On Amazon’s Statistical Analysis of My Book

Amazon.com has a pretty nifty feature that’s a spin-off from its controversial Search Inside! program. Search Inside! allows users to read portions of a book, or search for keywords inside the text of a book, before actually buying it. Many publishers and authors are up in arms about it because they fear, probably correctly in the case of academic books and textbooks as well as other specialized subjects like cookbooks, that people won’t buy the books at all if they can get the information they’re looking for for free by searching inside the book on amazon. The risk to revenue is probably less for most fiction and non-fiction books, though the capability for unlimited search is certainly a threat to both authors and publishers. It’s also a useful selling tool, though, since the complete text of a book is not accessible online and if someone is sure they will find what they’re looking for in your book, they are much more likely to buy it. In any case, a side-effect of Search Inside! is that amazon compiles interesting statistics based on an analysis of the words in a book.

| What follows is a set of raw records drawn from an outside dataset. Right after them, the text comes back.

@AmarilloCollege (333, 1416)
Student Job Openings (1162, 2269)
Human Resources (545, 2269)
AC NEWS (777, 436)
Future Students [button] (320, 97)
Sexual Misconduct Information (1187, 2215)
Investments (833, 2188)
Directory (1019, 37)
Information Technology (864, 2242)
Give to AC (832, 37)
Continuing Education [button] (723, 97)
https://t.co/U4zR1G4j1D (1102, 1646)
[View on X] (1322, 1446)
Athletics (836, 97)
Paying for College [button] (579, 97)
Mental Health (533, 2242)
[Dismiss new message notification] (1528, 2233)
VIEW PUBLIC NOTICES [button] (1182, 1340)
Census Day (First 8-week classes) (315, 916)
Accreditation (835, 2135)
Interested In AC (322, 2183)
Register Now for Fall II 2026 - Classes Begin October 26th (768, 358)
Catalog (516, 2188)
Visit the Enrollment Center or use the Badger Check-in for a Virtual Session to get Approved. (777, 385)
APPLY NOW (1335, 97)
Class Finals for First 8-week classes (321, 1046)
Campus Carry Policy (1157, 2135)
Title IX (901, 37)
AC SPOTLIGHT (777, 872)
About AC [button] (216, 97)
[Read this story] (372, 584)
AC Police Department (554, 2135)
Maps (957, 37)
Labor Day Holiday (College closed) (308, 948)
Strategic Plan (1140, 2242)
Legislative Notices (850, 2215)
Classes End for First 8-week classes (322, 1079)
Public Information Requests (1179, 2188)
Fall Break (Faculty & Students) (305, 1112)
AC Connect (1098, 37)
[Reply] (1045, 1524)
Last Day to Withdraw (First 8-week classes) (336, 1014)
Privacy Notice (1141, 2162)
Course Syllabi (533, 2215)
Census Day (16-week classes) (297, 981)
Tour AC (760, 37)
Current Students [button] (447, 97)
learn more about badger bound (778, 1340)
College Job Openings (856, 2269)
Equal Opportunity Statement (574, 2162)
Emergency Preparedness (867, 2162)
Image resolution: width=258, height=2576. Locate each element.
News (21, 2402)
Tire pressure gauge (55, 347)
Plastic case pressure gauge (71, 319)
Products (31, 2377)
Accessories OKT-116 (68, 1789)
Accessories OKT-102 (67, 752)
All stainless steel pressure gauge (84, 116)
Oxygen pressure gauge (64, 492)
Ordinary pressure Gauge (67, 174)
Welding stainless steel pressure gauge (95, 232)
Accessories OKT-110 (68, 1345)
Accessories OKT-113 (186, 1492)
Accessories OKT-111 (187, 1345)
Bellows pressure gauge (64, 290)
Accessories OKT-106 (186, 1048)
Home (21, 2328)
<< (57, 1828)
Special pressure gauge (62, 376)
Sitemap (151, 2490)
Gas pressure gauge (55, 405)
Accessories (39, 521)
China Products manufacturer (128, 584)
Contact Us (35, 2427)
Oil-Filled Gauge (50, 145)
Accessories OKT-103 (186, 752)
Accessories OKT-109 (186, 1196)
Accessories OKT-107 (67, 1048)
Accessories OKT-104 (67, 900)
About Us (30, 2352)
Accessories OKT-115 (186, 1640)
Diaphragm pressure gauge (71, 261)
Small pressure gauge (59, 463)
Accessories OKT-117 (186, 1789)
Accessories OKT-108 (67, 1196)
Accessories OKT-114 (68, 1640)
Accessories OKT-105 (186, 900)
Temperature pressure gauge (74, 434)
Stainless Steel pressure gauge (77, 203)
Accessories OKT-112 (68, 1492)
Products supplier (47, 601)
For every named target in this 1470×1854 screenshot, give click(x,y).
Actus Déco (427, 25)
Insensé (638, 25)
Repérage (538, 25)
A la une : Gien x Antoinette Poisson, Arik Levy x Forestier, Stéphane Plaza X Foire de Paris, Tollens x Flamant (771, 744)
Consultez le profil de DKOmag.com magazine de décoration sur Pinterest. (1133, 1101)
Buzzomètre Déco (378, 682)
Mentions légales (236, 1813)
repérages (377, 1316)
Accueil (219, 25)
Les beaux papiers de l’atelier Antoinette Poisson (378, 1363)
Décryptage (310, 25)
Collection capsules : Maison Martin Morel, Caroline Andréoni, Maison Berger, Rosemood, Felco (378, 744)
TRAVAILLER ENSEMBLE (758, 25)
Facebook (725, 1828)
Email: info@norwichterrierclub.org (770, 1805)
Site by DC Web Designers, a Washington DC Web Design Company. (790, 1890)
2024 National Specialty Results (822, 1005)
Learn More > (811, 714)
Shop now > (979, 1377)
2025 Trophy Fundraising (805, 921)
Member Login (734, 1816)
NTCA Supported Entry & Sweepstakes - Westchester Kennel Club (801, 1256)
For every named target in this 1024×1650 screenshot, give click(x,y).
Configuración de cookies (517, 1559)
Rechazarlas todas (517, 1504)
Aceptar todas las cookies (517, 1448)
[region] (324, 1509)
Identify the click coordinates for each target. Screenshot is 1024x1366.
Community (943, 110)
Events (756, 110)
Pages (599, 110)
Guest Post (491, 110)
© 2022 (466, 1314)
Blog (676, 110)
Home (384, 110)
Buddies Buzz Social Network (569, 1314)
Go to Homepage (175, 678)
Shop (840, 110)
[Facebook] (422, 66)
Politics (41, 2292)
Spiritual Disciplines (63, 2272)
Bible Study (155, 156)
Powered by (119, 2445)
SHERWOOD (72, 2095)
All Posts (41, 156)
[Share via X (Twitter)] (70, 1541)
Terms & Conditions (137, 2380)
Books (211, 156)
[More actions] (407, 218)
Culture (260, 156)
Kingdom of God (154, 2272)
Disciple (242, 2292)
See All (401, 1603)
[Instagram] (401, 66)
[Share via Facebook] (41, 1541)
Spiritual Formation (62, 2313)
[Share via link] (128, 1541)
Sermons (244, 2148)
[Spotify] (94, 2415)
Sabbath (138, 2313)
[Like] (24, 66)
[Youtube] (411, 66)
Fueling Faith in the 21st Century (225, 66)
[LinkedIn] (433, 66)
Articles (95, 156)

The stats for my history of aphorisms can be found here. Here you will learn, among other things, that of all the books in all of the categories on amazon, 63% are easier to read than my book, while 37% are harder to read. This is based on something called the Fog Index, a measure of the number of years of formal education required to read and understand a passage of text. It is not, I hope, a measure of the mist that I deliberately pump into my prose. In terms of complexity, of words and sentence structure, my book is right in the middle, with more or less half of all other books listed as more complex and half as less complex. (A word is considered “complex” if it has three or more syllables.) I’m a bit wordy, though. Only 23% of all other amazon books have more words per sentence than mine, a statistic that comes as a mild shock to me, since I’ve always considered myself a man of few words, admittedly in speech rather than in writing, but then again I’ve always held the view that there are few greater pleasures in life than a nicely constructed long sentence with plenty of dense subordinate clauses that languidly undulate from the main sentence like so many tributaries of an interesting stream of consciousness. Or maybe not. You do get pretty good value for money from my book, though, mostly due to my verbosity. Buyers of the hardback get 4,070 words for every dollar and 3,666 words for every ounce.This is all kind of interesting but really not all that useful, except for children’s books, where measures like these would be helpful in matching a book to a child’s reading level. The really interesting statistic is the concordance, an alphabetized list of the 100 most frequently occurring words in a book, excluding common words such as “of” and “it”. As you would expect, the most frequently occurring word in my book is—you guessed it—”aphorisms”. It occurs 250 times. The next nine most frequently occurring words are:

  • life 160
  • own 123
  • man 111
  • book 105
  • things 104
  • time 97
  • thought 93
  • first 89
  • world 83

The concordance is by far the most interesting, and useful, set of statistics about a book. One of Spanish philosopher José Ortega y Gasset’s best aphorisms is:

Tell me to what you pay attention and I will tell you who you are.

A true variation on this is:

Tell me what words you use and I’ll tell you who you are.

I was happy to see the top ten most frequently used words in my book, because three of them—life, man and thought—can be found in the Ralph Waldo Emerson aphorism that opens my book:

Life consists of what a man is thinking of all day.

This made me happy because I believe that aphorism sums up not only my book, but my life. It was gratifying to see that I was writing like I was thinking, even if I do tend to go on and on a bit…